Yes, it may be possible to charge the series capacitor that you show and then reverse it's connections to place it is series with the battery to get a higher Voltage across the load FOR A SHORT TIME. But here's what the load will see as these processes happen, using YOUR second drawing, which I would modify.
1. First, starting with the capacitor discharged, it will look like a DC short so the load will see the full battery Voltage or +10 V.
2. As the capacitor charges that charge will show as an increasing Voltage that is bucking the battery so the load will see V2 as decreasing from +10 V down to zero or some lower number depending on how long the capacitor charging is allowed to continue.
3. Then the capacitor is reversed so it's +10 V is in series with the battery and the load sees +20 V for an instant.

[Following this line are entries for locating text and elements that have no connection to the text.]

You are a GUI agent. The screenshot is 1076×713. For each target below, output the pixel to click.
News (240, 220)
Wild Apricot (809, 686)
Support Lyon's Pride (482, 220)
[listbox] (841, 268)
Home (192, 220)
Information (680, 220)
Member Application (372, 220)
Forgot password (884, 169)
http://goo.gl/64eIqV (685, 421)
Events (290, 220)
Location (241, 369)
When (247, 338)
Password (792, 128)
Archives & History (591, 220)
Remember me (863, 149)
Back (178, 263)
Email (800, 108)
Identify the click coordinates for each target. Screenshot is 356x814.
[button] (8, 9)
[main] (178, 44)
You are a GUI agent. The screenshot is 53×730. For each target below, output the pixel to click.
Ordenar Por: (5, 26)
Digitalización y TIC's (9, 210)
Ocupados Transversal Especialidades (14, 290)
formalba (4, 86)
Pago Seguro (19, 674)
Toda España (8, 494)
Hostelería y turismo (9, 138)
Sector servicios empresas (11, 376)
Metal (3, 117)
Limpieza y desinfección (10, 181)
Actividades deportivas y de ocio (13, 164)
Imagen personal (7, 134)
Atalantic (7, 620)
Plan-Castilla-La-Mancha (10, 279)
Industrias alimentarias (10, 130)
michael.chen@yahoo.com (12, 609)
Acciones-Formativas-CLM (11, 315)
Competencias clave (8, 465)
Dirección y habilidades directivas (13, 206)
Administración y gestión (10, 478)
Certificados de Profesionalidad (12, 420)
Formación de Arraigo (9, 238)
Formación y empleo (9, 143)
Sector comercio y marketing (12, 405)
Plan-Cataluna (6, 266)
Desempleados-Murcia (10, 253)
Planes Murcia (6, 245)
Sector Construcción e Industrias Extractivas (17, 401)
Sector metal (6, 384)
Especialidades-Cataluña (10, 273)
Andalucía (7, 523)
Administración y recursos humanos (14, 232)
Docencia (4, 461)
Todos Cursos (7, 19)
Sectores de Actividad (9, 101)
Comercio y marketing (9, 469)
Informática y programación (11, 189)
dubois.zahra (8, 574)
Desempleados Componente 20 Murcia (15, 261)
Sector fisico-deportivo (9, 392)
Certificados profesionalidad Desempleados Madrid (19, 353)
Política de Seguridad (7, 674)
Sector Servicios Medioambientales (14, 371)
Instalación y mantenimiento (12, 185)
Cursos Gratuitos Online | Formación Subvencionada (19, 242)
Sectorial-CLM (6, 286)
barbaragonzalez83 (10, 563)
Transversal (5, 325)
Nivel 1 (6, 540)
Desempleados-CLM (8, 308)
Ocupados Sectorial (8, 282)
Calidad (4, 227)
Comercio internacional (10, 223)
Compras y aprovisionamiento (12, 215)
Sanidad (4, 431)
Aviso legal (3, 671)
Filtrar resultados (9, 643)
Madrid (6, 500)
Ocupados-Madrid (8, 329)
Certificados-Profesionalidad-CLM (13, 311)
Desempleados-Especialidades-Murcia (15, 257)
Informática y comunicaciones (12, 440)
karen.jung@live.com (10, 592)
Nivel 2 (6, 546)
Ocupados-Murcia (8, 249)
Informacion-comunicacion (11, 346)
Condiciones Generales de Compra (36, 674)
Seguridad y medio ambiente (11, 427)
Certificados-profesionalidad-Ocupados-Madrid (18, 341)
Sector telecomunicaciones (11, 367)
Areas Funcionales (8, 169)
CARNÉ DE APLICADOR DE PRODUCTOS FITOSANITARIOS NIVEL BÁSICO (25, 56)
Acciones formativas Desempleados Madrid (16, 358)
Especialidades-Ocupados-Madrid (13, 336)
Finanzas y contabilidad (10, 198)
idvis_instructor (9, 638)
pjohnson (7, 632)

4. Then the capacitor starts to discharge through the load and battery so it's Voltage decreases and the load sees a Voltage that decreases from the +20 V value back down to the +10 V value.
5. And it repeats. V2 looks something like this:
{My attachment should be HERE! But this stupid BB software does not seem to want that. I give up. It is below}
I would alter your drawing by having the battery Voltage connected to the load while the capacitor is charging. That way the half of my drawing below 10 V would become a straight line at 10 V.
But even that is NOT how I would double the Voltage to the load. I do not see any reason why a floating ground is needed in this circuit. I would use the battery Voltage to run a DC to AC converter which produces an AC Voltage. Then I would use a conventional Voltage doubler circuit (diodes and capacitors) to boost the Voltage to the 20 VDC level. This would include A GROUND connection to the battery minus terminal.
Or, BETTER YET, just use a DC to DC converter in boost mode WITH A GROUND connection to the battery minus terminal.
The "floating ground" buys you nothing in a battery powered circuit. The whole thing can float. It can float on top of 100,000 VDC if you wish and it will still work. Just turn the 100,000 VDC OFF before changing the battery.
By transforming a quadripole into a dipole, it will be hard to get anything else than |V2| <= |V1|.
Maybe we can try leveraging some quantum effect.
So you are saying that there is no way to get V2 above V1 even for a short period of time ?
No, for a transient, the question is obvious and answered already by magic. Just put anything in series which has a charge. It will just be extra energy that has been stored previously though.
But once this charge is depleted, game over. So what does that bring to the table?